Venus Williams isn't content with just dominating the tennis court. According to TechCrunch, the tennis legend's angel-backed app WeWard is launching a feature that locks your favorite apps until you hit your step goal.
Here's how it works: want to scroll TikTok? Walk 3,000 steps first. Instagram can wait until you've hit your daily quota. The feature, called Walking Mode, lets users customize which apps get locked and what step count unlocks them.
WeWard has already demonstrated it can get people to move. According to TechCrunch, the platform reports a 25% increase in walking time for its users and boasts 30 million downloads across 29 countries, including 4 million in the U.S.
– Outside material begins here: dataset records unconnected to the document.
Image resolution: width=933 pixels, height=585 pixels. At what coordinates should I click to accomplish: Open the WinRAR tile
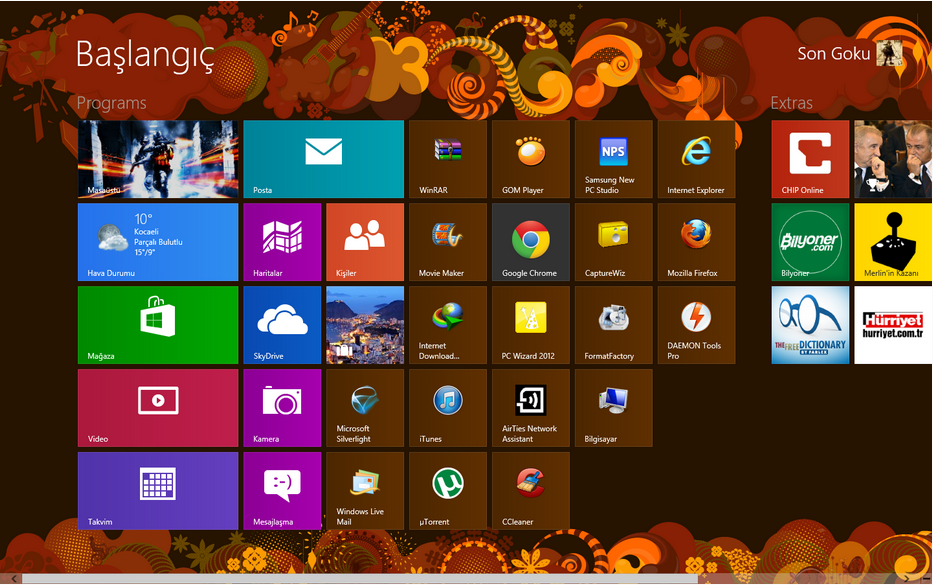click(x=447, y=159)
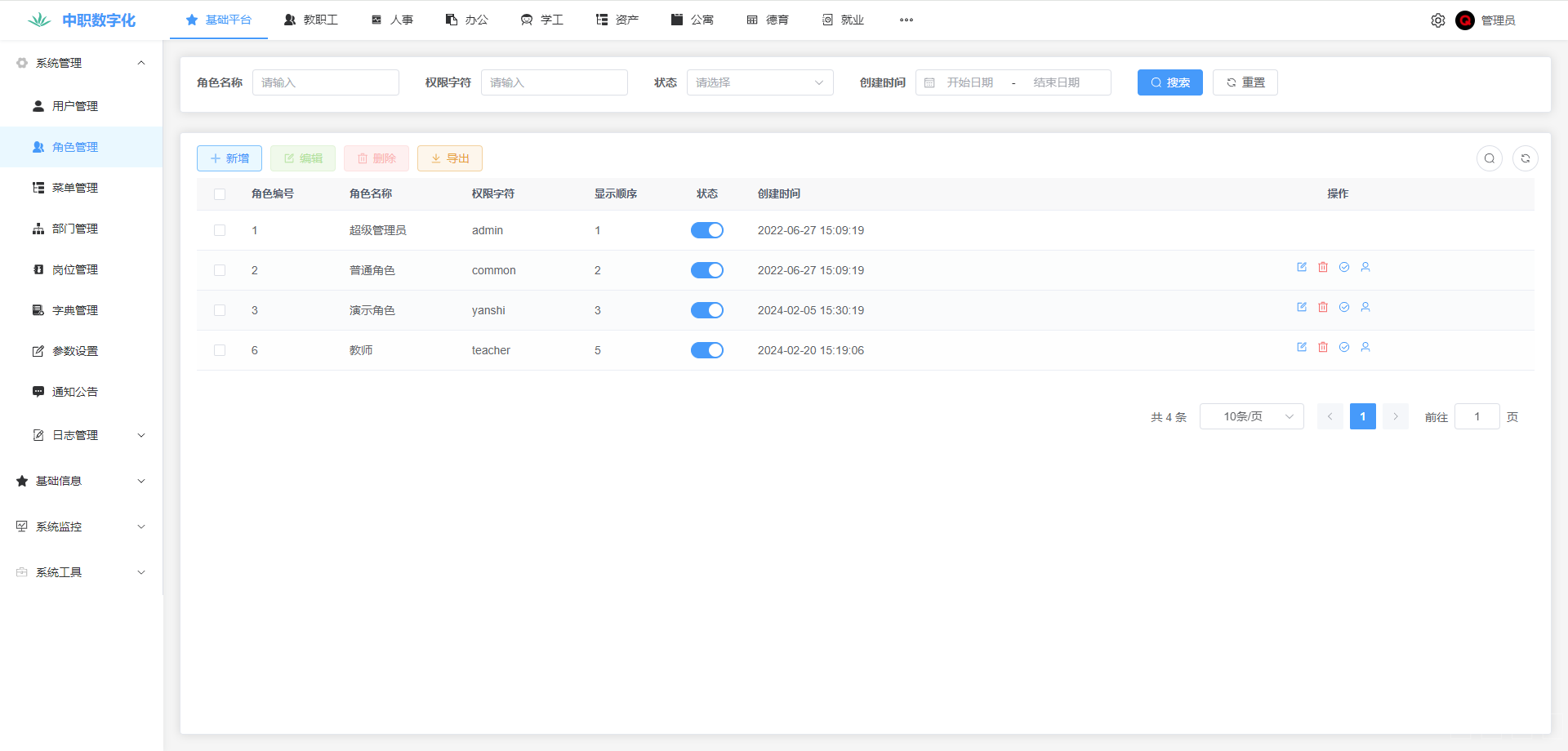The image size is (1568, 751).
Task: Click the 新增 button to add role
Action: click(229, 158)
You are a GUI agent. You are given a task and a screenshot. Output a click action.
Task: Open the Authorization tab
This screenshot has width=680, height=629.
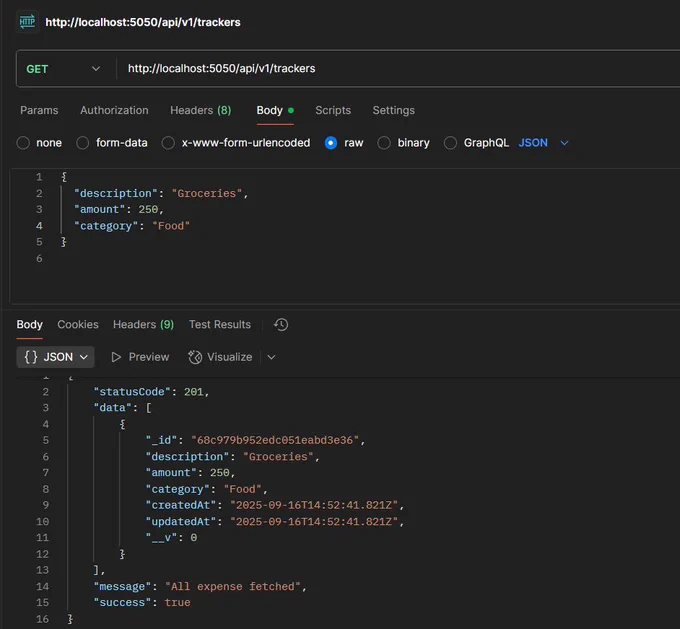click(x=114, y=110)
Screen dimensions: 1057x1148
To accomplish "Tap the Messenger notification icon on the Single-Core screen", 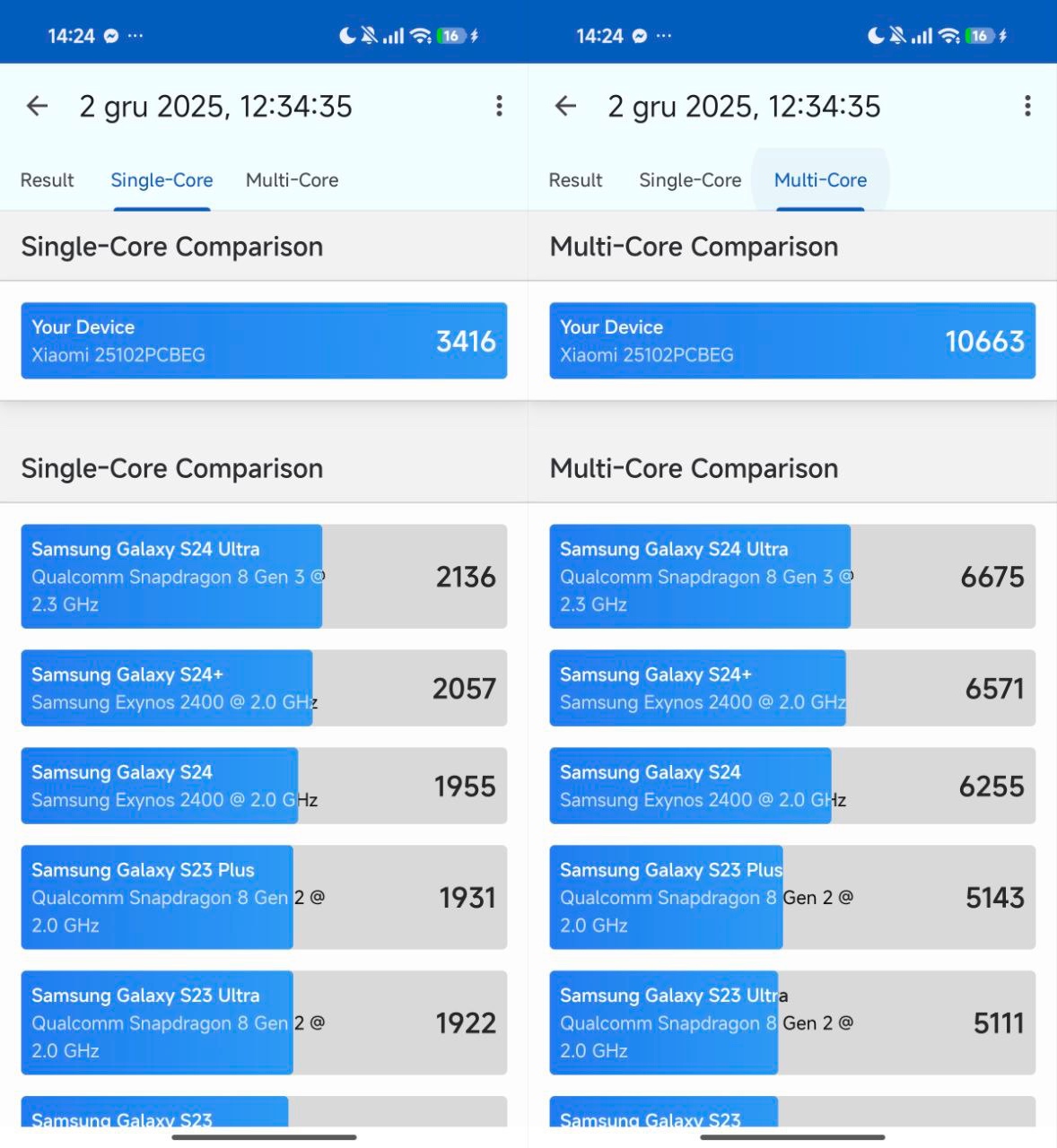I will [111, 36].
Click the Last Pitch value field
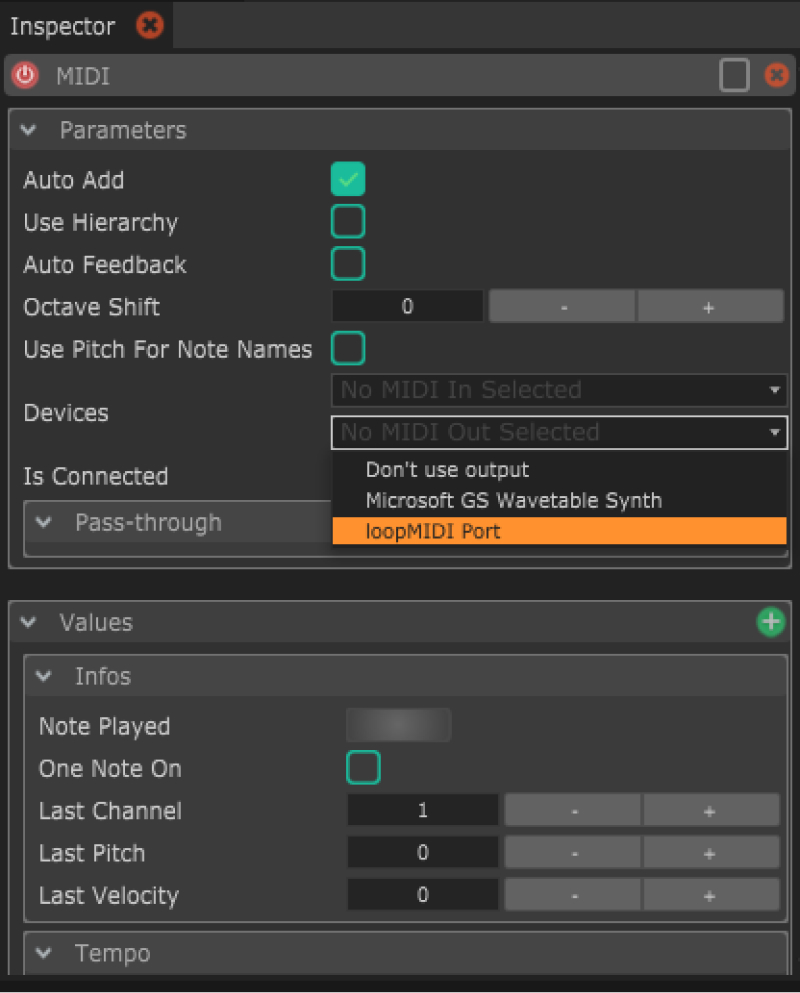This screenshot has width=800, height=993. 422,853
The timing matters. Silicon Valley faces mounting criticism for designing apps as attention traps. Brands like Apple and Samsung have rolled out screen-time trackers, but those are passive. WeWard's approach is different: it makes your phone unusable for scrolling until you've earned leisure time. WeWard co-founder Yves Benchimol told TechCrunch the next generation of apps should "create healthier behaviors in the real world, not simply capture more attention."
The business model also differs from competitors. Unlike sketchy rewards apps that monetize by selling user data, WeWard makes money through in-app purchases, affiliate marketing, and subscriptions. Users are customers, not product being harvested.
Expect copycats and legal pushback from Meta and TikTok. For people drowning in screen time guilt, WeWard has given them a concrete tool. Venus backed a fitness app. She backed a different approach to how apps engage users.